Причиной теперешнего антисемитизма в России является бестактность еврейских большевиков. Еврейские большевики, не все, но безответственные мальчишки, участвуют в осквернении святынь русского народа. Они превратили церкви в кинематографы и читальни, они не посчитались с чувствами русского народа. Еврейские большевики должны были эти дела оставить для русских большевиков. Русский мужик хитер и скрытен. Он тебе на первых порах состроит кроткую улыбку, но в глубине души затаит ненависть к еврею, который посягнул на его святыни.

Мы должны бороться против этого. Ради будущего евреев в России надо предостеречь еврейских большевиков: держитесь поодаль от святынь русского народа! Вы способны на другие, более важные дела. Не вмешивайтесь в дела, касающиеся русской церкви и русской души!

Конечно, евреи не виноваты. Среди большевиков много провокаторов, старых русских чиновников, бандитов и всяких бродяг. То, что большевики послали именно евреев, еврейских беспомощных и безответственных юнцов на такие дела, пахнет, конечно, провокацией. Но евреи должны были воздержаться. Они должны были понять, что их действия отравят душу русского народа. Им надо было это учесть.

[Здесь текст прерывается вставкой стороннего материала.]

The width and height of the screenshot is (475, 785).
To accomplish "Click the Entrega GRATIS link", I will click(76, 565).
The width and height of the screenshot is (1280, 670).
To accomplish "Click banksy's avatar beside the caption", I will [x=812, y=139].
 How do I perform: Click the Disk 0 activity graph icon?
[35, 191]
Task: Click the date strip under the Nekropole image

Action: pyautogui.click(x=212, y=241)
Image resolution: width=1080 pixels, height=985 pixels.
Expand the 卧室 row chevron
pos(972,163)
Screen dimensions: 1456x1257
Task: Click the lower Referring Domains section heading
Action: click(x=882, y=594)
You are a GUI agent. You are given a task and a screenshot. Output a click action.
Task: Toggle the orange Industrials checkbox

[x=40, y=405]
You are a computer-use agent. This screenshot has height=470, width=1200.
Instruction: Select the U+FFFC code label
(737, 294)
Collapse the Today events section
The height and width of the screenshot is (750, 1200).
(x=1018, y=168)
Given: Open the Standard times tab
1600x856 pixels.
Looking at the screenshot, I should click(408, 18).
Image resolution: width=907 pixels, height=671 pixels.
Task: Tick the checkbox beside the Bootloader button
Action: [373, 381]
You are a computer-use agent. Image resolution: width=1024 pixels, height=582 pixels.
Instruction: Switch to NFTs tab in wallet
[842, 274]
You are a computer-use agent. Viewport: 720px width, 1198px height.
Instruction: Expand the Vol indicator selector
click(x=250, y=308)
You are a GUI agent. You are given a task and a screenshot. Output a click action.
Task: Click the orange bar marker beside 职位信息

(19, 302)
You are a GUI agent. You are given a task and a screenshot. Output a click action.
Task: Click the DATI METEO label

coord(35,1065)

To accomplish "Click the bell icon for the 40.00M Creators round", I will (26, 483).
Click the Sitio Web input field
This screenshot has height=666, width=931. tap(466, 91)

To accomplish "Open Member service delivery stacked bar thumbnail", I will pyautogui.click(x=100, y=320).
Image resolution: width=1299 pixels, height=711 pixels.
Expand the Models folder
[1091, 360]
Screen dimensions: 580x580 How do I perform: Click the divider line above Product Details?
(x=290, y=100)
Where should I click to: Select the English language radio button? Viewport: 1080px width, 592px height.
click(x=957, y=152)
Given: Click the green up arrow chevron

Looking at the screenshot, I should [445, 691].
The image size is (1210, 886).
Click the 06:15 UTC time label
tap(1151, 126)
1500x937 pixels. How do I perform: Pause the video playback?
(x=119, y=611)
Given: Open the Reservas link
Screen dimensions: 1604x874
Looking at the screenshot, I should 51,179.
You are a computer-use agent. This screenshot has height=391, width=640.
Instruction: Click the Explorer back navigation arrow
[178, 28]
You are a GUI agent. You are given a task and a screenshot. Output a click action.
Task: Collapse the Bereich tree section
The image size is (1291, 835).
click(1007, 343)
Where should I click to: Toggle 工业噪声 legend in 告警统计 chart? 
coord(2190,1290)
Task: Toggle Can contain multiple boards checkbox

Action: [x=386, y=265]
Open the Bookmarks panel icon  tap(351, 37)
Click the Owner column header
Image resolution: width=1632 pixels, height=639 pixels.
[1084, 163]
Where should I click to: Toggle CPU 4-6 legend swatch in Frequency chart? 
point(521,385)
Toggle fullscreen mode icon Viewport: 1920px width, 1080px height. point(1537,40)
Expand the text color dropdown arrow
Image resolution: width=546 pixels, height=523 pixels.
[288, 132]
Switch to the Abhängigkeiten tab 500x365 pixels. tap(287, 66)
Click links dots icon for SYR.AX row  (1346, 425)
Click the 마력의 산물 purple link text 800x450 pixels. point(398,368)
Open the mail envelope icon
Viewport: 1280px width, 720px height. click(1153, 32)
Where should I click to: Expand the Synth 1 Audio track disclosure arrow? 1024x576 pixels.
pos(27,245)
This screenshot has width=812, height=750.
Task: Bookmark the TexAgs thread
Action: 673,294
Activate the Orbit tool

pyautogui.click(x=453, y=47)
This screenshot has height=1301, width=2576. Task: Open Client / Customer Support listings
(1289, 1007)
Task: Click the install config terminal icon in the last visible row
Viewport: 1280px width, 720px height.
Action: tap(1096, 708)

Еврейские большевики понимания не проявили. Эстер Фрумкина, одна из руководительниц Еврейской секции, обвинила Горького в том, что он принял «участие... в заграничной травле евреев-коммунистов за их самоотверженную борьбу против тьмы и фанатизма», а Илья Трайнин, редактор «Жизни национальностей» и ведущий большевистский специалист по «национальному вопросу», сказал, что «буревестник Революции» окончательно увяз в «болоте обывателя». Впрочем, с доводами его они согласились. Троцкий отказался занять пост комиссара внутренних дел, не желая «давать врагам такое дополнительное оружие, как мое еврейство» (несмотря на уверения Ленина, что нет задачи более важной, чем борьба с контрреволюцией, и «нет лучшего большевика, чем Троцкий»). Кроме того, в протоколах заседания Политбюро от 18 апреля. 1919 года приводится следующее заявление Троцкого:

Огромный процент работников прифронтовых ЧК, прифронтовых и тыловых исполкомов и центральных советских учреждений составляют латыши и евреи... процент их на фронте сравнительно невелик и... по этому поводу среди красноармейцев ведется и находит некоторый отклик сильнейшая шовинистическая агитация... Необходимо перераспределение партийных сил в смысле более равномерного распределения работников всех национальностей между фронтом и тылом.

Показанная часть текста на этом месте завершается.